The editorial writer also forgot to relate to the fact that the Palestinians presented Trump with the original map of partition proposed by the Peel Commission in 1937 (which allotted 85 percent of the country to the Arabs), in order to illustrate the size of the area they had lost since then. The problem is that it was the Palestinians who rejected any partition proposal that meant the establishment of a Jewish nation-state on a single grain of soil of Palestine. They continue to reject it even today. Upon Abbas’ return to Ramallah in 2014, after his fateful meeting with President Obama, at which he was presented with Kerry’s blueprint, Abbas told a crowd of supporters, “We are sticking to the promise and continue to hold true to our covenant and there will be no concession of our deposit” – meaning that we will never agree to a Jewish nation-state on a grain of Palestinian soil.
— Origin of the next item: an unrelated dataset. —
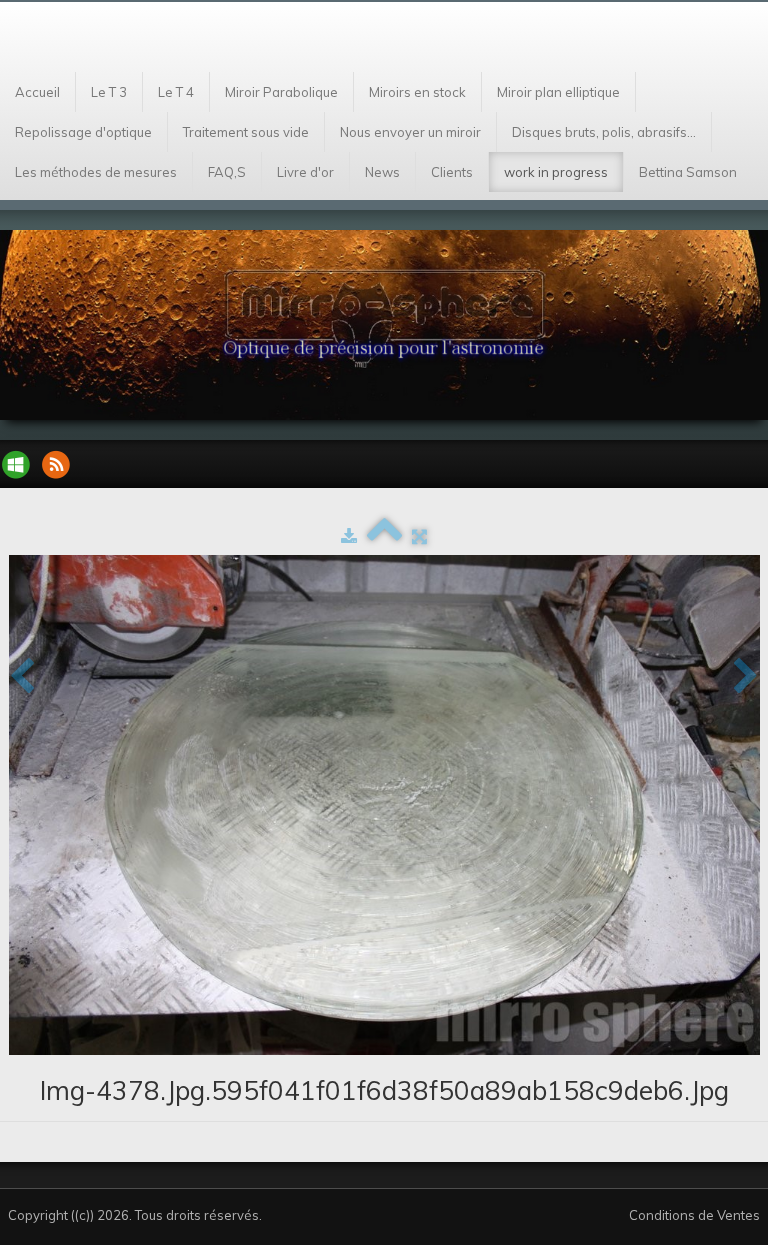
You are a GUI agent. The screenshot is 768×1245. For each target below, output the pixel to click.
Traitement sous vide (246, 132)
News (382, 172)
He has said the same thing explicitly many times.
If we add to this Abbas’ support for the ongoing struggle against Zionism – including paying salaries to terrorists imprisoned in Israel, as dictated under Palestinian law, which sees terrorists as the fighters of the Palestinian people; the commitment to the political campaign of delegitimization against Israel (for example, at UNESCO); and his continual slandering of Israel – we will understand that Ha’aretz’s editorial is not connected to reality.
Even if we ignore these facts for a moment – as well as the fact that Abbas’ ability is limited because he heads a failing government with a low level of functioning and high level of corruption – and we assume that Abbas can be a partner for certain negotiations, the question remains about a partner to what? At the most, to a discussion about Judea and Samaria (the West Bank). Clearly, he cannot be a partner for talks on Gaza.
In the end, however, the bottom line is that it is not clear whether Abbas even wants to be a partner for negotiations, which would require addressing his position on recognizing Israel as the nation-state of the Jewish people. That appears to be the reason that he insists on preconditions and prefers to act on the international stage.
How will Donald Trump affect Abbas’ positions? It is difficult at this stage to answer, but past experience shows that he will make an effort to fool the American president and Israeli public opinion (the editorial certainly serves this effort), in order that they will view Abbas as a partner, without requiring that he change his positions.